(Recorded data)
---*---

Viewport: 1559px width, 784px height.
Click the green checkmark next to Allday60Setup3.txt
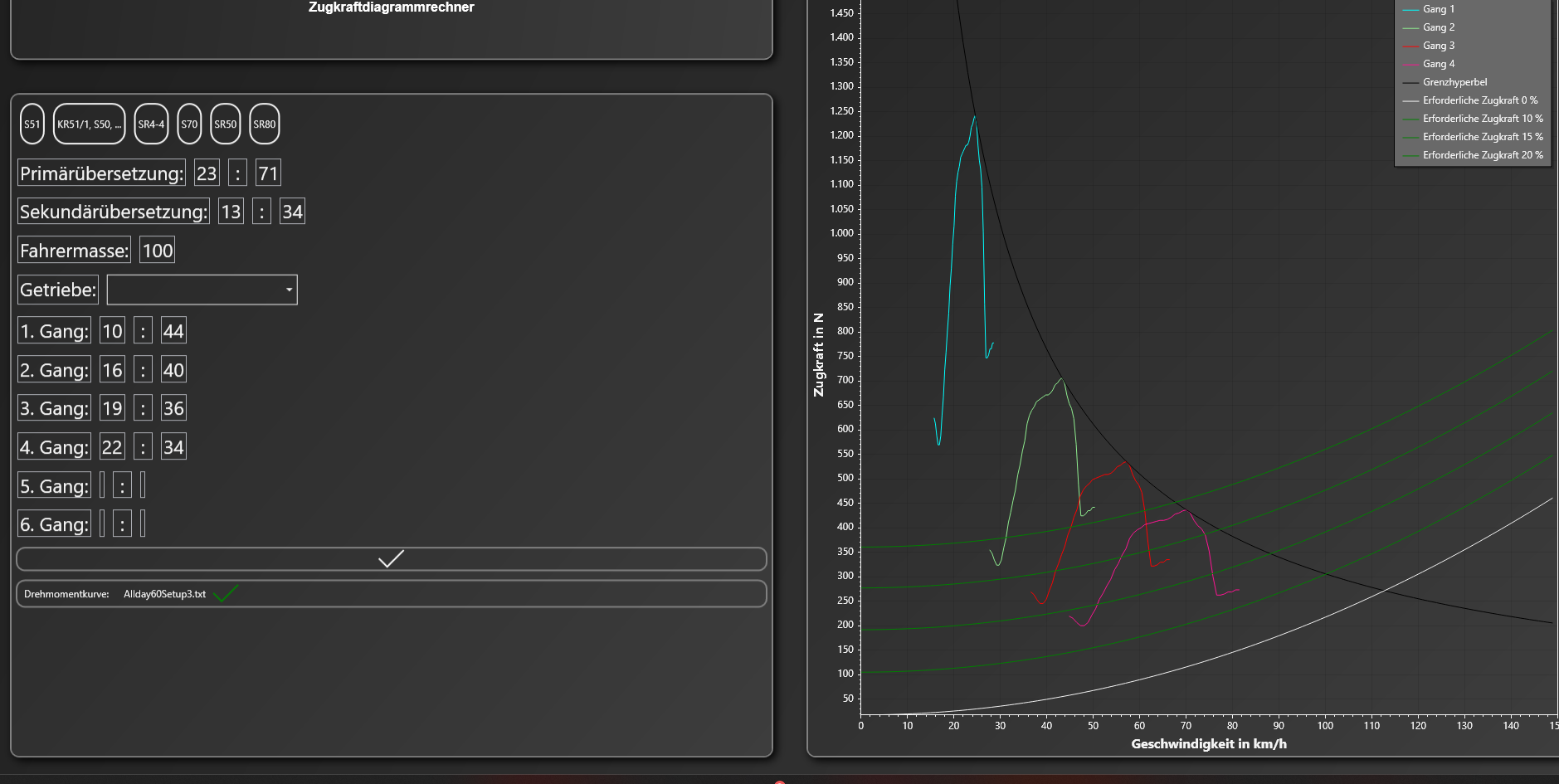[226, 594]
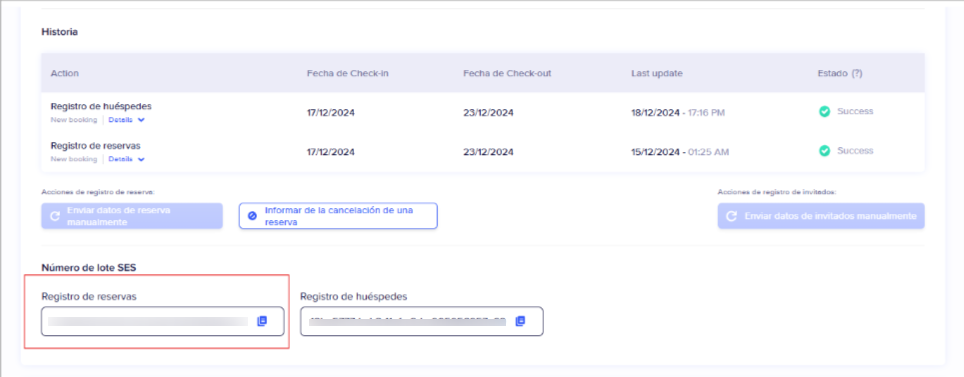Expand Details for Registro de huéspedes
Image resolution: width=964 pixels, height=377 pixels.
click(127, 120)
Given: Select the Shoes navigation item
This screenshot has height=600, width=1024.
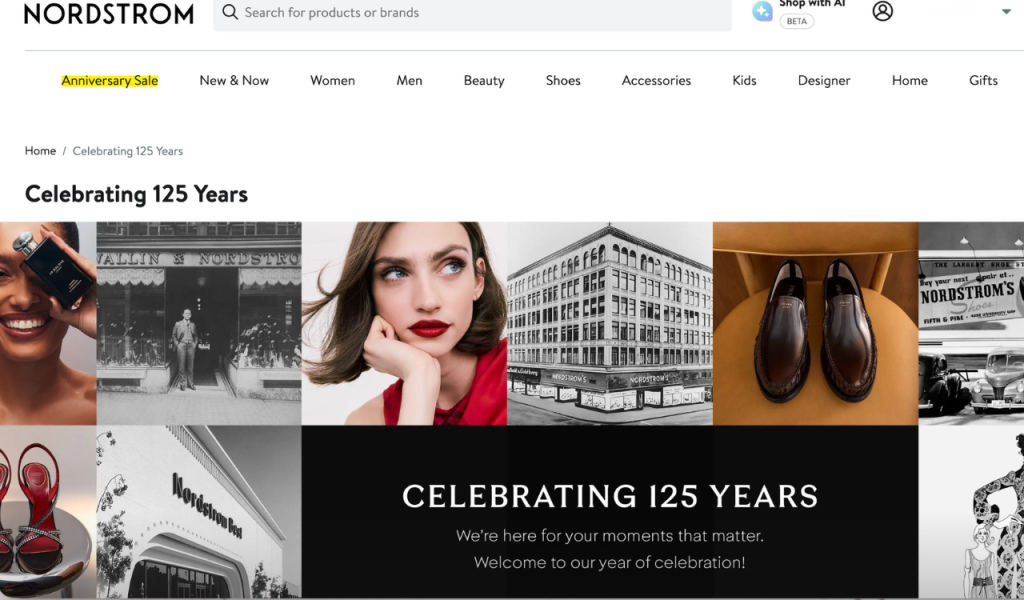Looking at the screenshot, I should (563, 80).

---*---

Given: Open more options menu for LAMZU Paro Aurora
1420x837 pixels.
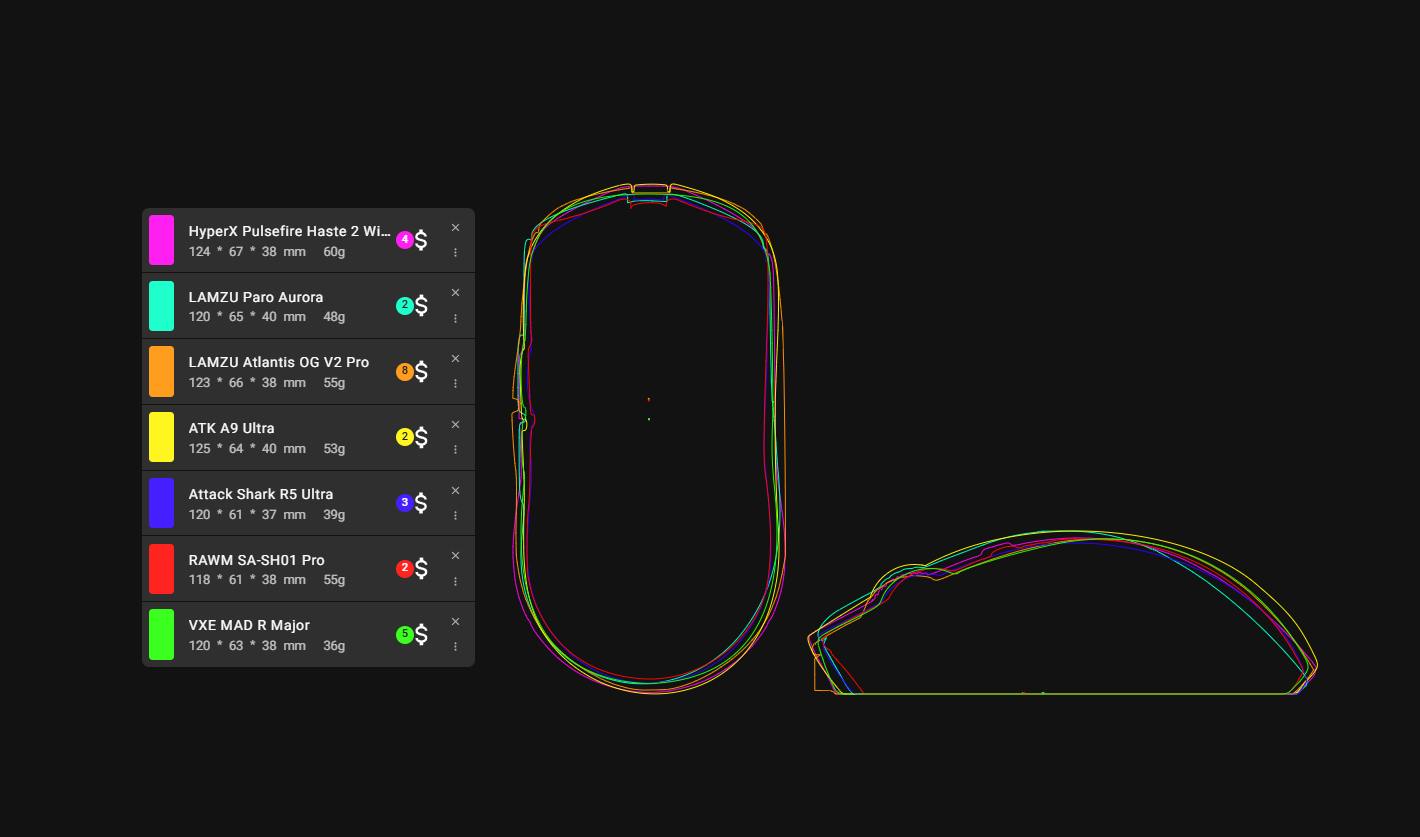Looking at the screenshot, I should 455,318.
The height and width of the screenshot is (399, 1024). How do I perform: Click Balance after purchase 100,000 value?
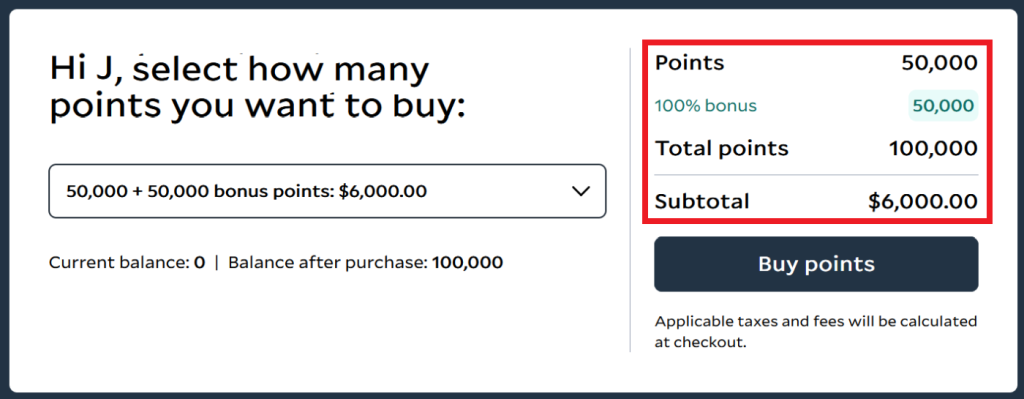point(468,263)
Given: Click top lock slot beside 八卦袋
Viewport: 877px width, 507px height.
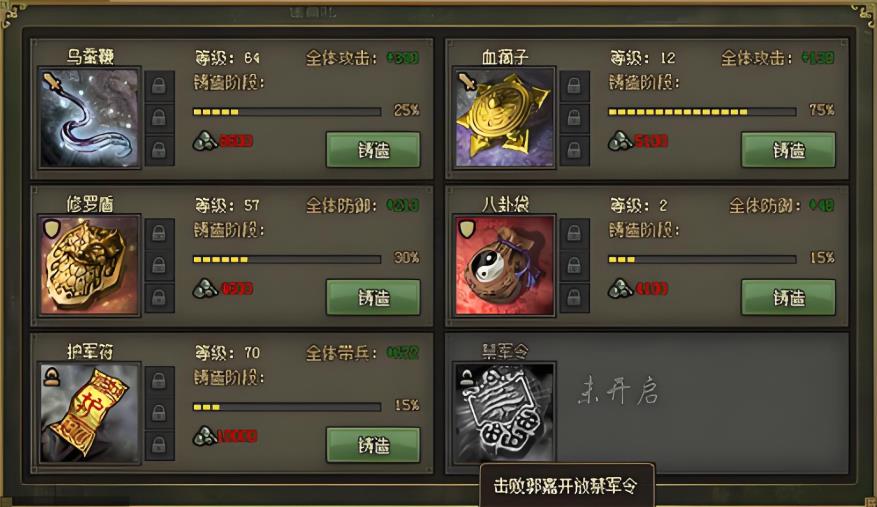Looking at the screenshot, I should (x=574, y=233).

---*---

Problem :: Write only the number of lines above in which the word "Given" is found.

Task solution :: 3